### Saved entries

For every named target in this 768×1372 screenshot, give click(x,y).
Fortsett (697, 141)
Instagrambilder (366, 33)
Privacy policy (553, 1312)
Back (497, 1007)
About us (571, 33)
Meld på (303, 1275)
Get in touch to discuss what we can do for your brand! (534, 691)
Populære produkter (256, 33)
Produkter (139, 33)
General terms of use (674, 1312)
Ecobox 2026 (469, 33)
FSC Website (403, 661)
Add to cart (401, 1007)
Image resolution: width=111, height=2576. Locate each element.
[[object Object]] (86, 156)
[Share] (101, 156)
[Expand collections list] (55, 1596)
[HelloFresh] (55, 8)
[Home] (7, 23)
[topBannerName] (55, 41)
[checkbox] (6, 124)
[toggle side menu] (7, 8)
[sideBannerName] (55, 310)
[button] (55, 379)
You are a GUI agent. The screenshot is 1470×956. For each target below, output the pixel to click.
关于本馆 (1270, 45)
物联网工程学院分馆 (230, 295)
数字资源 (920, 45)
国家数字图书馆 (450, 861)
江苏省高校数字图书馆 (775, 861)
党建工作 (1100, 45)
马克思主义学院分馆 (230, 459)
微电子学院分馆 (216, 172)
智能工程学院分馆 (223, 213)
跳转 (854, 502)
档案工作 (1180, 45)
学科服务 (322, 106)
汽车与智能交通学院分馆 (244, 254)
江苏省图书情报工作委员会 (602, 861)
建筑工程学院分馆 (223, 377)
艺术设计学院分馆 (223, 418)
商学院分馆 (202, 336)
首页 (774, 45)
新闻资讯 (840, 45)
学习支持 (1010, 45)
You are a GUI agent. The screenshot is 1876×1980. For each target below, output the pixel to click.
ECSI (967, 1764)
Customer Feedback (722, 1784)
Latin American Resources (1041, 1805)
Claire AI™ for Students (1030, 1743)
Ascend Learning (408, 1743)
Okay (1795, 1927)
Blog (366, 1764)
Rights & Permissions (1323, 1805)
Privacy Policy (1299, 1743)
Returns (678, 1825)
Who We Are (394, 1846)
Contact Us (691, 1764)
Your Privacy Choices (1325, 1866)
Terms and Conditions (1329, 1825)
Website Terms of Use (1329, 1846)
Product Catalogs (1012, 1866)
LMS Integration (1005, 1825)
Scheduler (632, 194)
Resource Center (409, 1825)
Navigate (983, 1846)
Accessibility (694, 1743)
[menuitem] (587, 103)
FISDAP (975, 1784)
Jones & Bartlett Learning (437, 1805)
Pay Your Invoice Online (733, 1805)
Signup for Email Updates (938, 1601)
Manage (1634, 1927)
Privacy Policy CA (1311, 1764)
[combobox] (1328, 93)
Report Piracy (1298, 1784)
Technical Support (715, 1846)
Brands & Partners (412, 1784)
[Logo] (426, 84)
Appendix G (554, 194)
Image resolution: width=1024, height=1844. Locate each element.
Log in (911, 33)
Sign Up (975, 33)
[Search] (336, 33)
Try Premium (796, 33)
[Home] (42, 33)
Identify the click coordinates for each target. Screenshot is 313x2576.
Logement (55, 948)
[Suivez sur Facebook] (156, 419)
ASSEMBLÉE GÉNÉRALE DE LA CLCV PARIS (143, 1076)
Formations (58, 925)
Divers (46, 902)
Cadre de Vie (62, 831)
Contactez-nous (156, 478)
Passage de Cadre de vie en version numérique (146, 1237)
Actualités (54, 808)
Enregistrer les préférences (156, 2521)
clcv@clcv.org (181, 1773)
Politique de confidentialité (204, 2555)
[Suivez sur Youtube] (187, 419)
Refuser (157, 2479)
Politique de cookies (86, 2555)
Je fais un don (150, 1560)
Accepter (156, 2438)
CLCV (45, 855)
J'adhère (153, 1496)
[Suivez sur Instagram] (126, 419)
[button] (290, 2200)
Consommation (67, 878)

### WORK TO BE COMPLETED
Copy exactly the stretch of data above from the line with "国家数字图书馆 (450, 861)" through the line with "Latin American Resources (1041, 1805)", and omit all other lines.

### RESPONSE BOX
国家数字图书馆 (450, 861)
江苏省高校数字图书馆 (775, 861)
党建工作 (1100, 45)
马克思主义学院分馆 (230, 459)
微电子学院分馆 (216, 172)
智能工程学院分馆 (223, 213)
跳转 (854, 502)
档案工作 (1180, 45)
学科服务 (322, 106)
汽车与智能交通学院分馆 (244, 254)
江苏省图书情报工作委员会 (602, 861)
建筑工程学院分馆 (223, 377)
艺术设计学院分馆 (223, 418)
商学院分馆 (202, 336)
首页 (774, 45)
新闻资讯 (840, 45)
学习支持 (1010, 45)
You are a GUI agent. The screenshot is 1876×1980. For each target below, output the pixel to click.
ECSI (967, 1764)
Customer Feedback (722, 1784)
Latin American Resources (1041, 1805)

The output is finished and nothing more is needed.